» **Exercise objective**
Where a line of the entries holds the string "green", copy that line.
== Material for the task
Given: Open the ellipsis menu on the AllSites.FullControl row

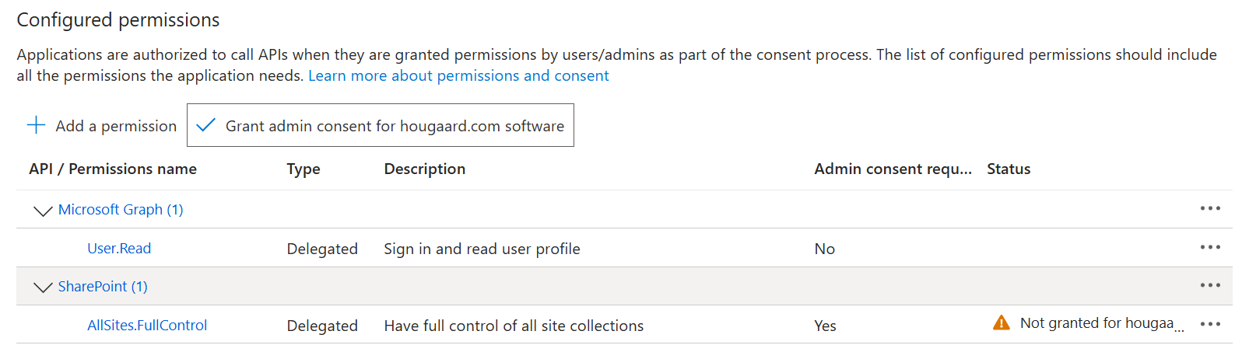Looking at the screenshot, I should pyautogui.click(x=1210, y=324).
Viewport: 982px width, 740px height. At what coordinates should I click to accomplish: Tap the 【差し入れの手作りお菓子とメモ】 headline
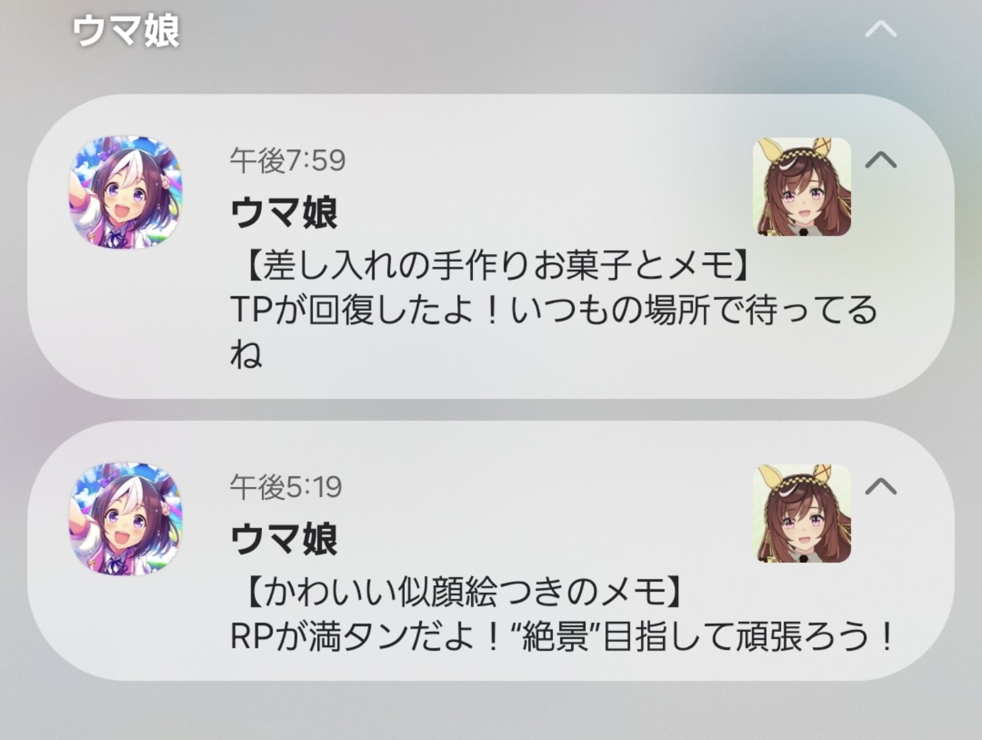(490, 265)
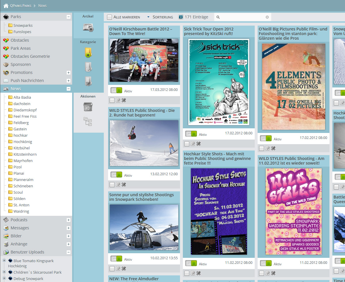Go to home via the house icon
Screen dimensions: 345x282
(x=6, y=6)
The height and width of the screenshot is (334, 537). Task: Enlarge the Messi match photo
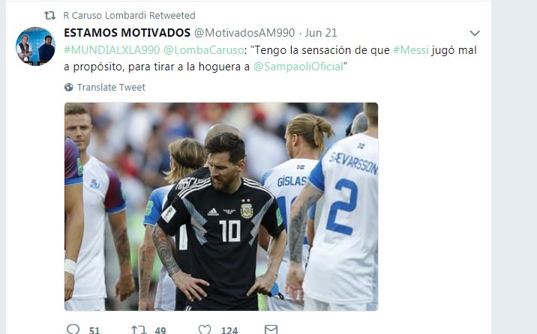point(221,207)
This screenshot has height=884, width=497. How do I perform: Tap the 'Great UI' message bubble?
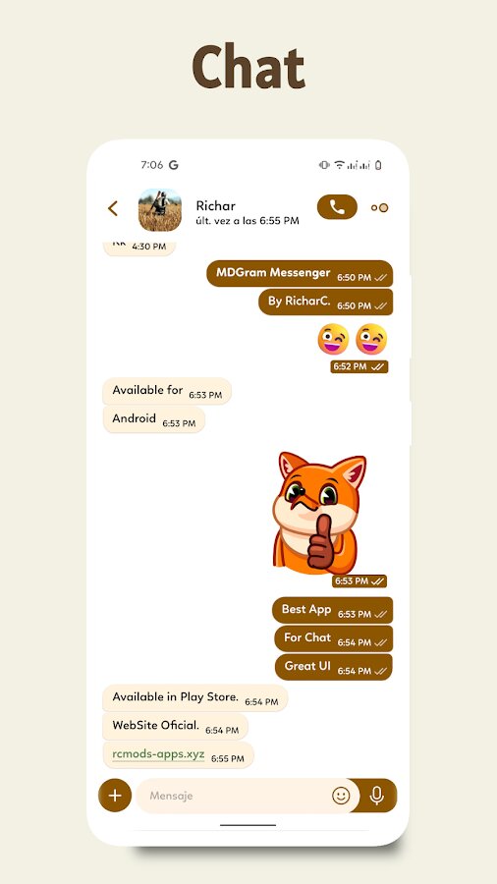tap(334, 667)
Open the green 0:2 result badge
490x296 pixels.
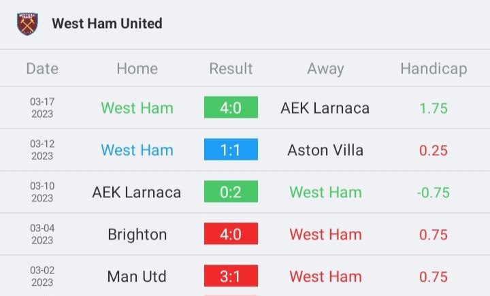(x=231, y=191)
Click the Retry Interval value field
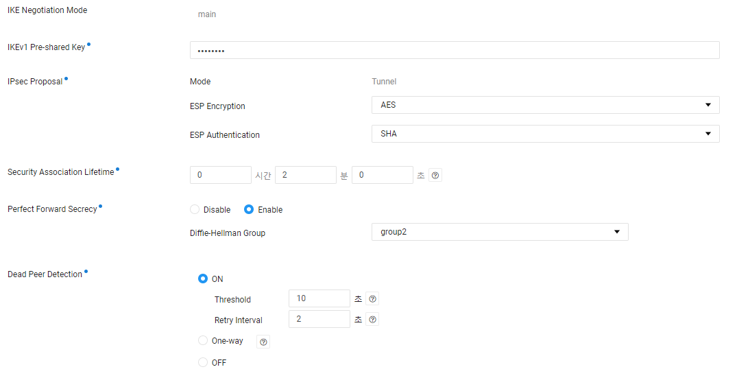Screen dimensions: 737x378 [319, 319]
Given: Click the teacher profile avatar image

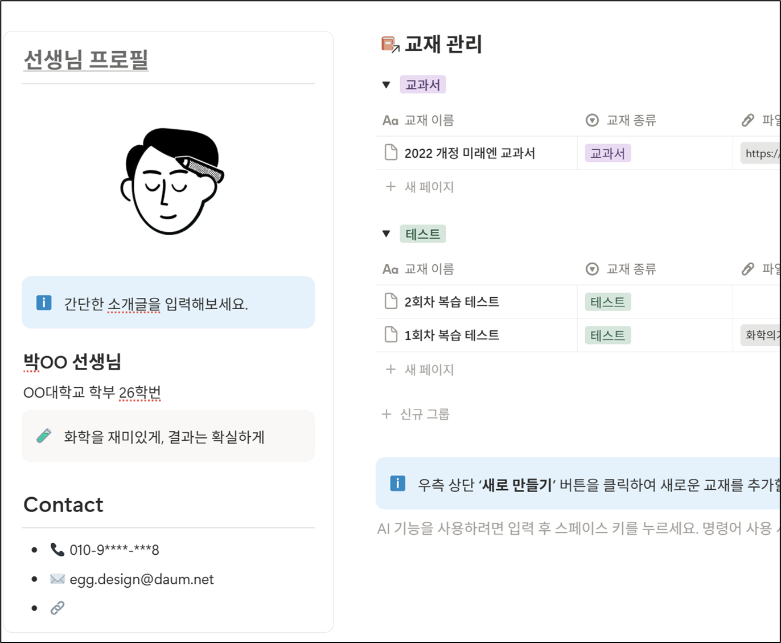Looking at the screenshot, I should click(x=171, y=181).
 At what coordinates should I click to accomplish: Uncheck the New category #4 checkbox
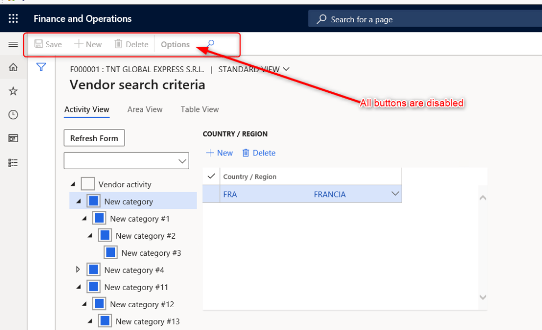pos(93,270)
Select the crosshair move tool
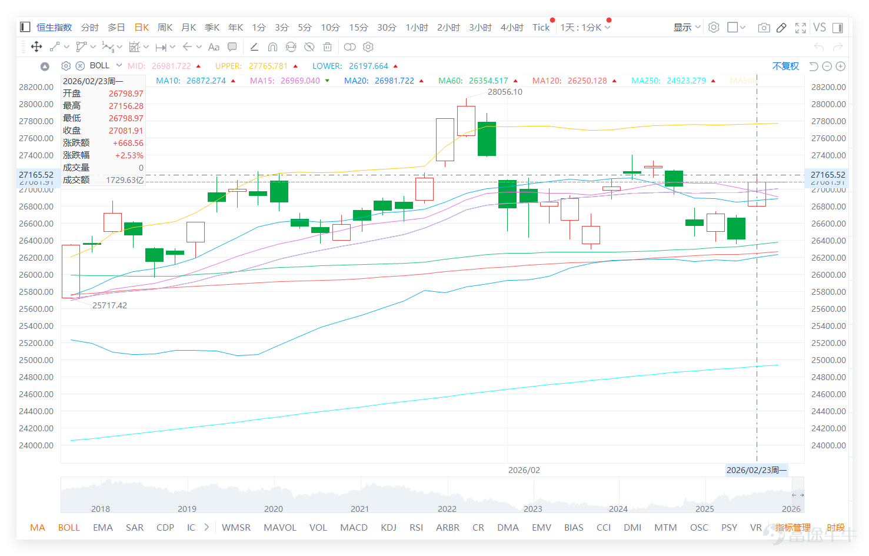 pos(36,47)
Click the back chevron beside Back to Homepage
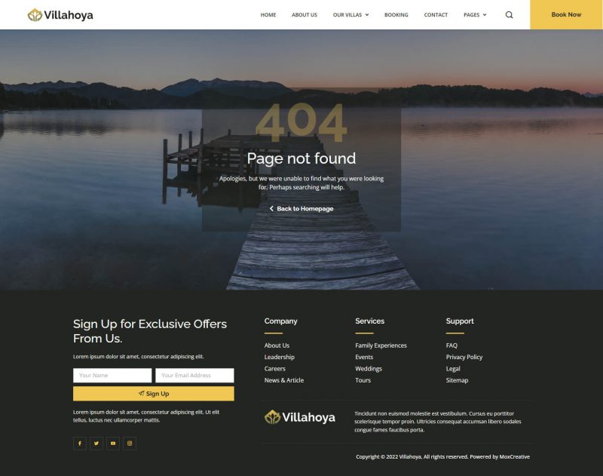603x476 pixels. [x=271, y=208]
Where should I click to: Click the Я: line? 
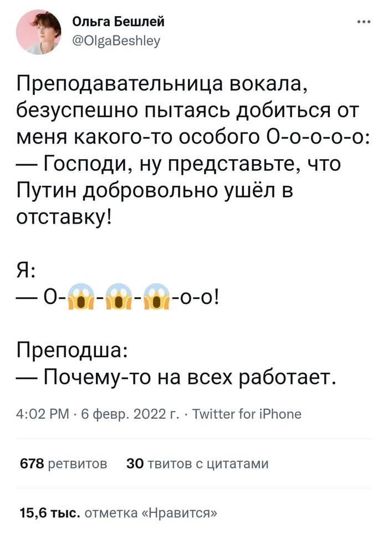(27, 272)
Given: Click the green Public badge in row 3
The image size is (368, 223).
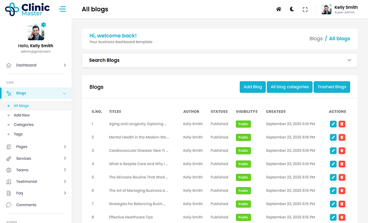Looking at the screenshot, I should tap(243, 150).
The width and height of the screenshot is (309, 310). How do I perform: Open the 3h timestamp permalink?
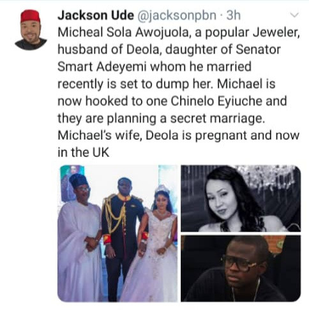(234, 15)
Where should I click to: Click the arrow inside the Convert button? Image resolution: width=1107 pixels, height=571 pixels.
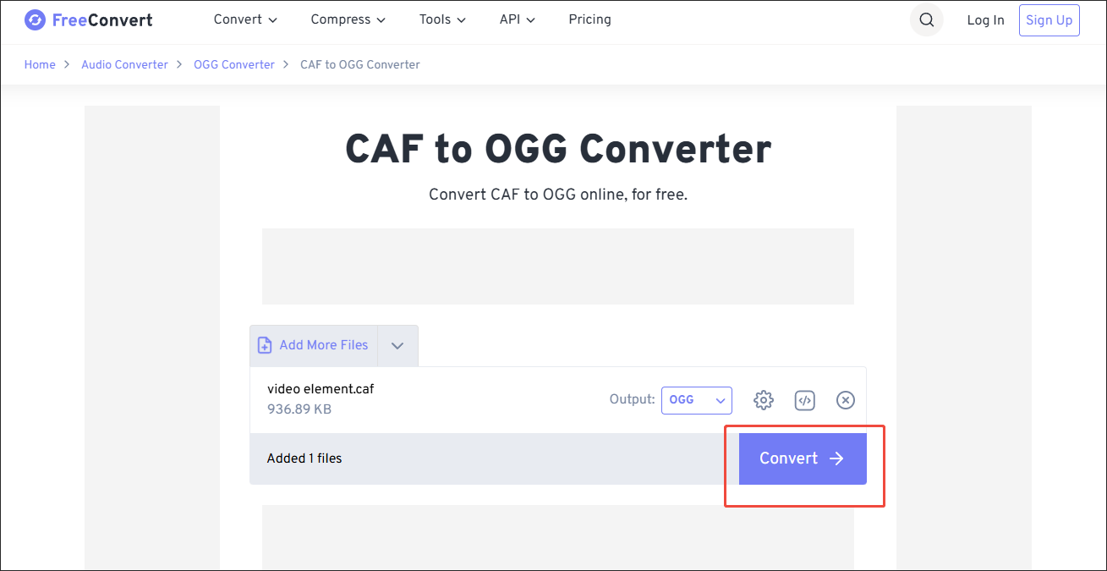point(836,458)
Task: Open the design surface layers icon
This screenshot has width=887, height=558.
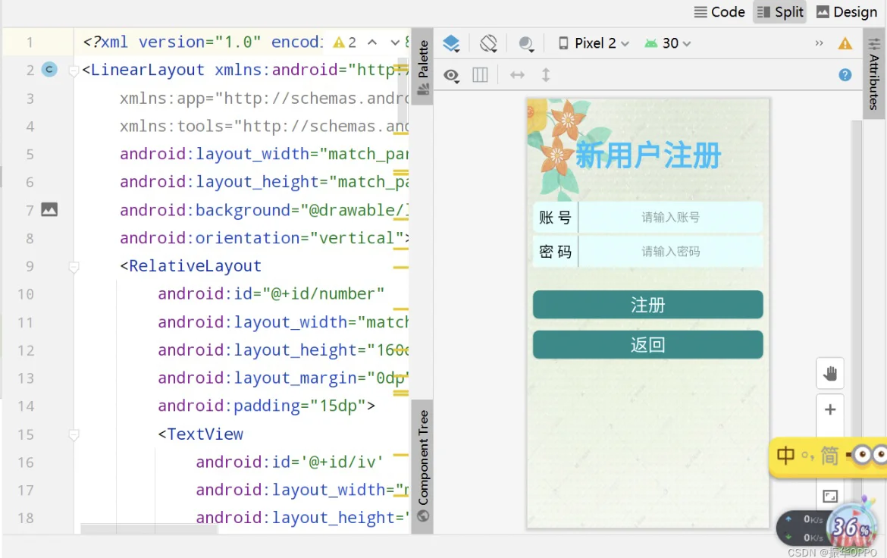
====
» **Task solution**
Open the green 0:2 result badge
Given: Click the green Public badge in row 3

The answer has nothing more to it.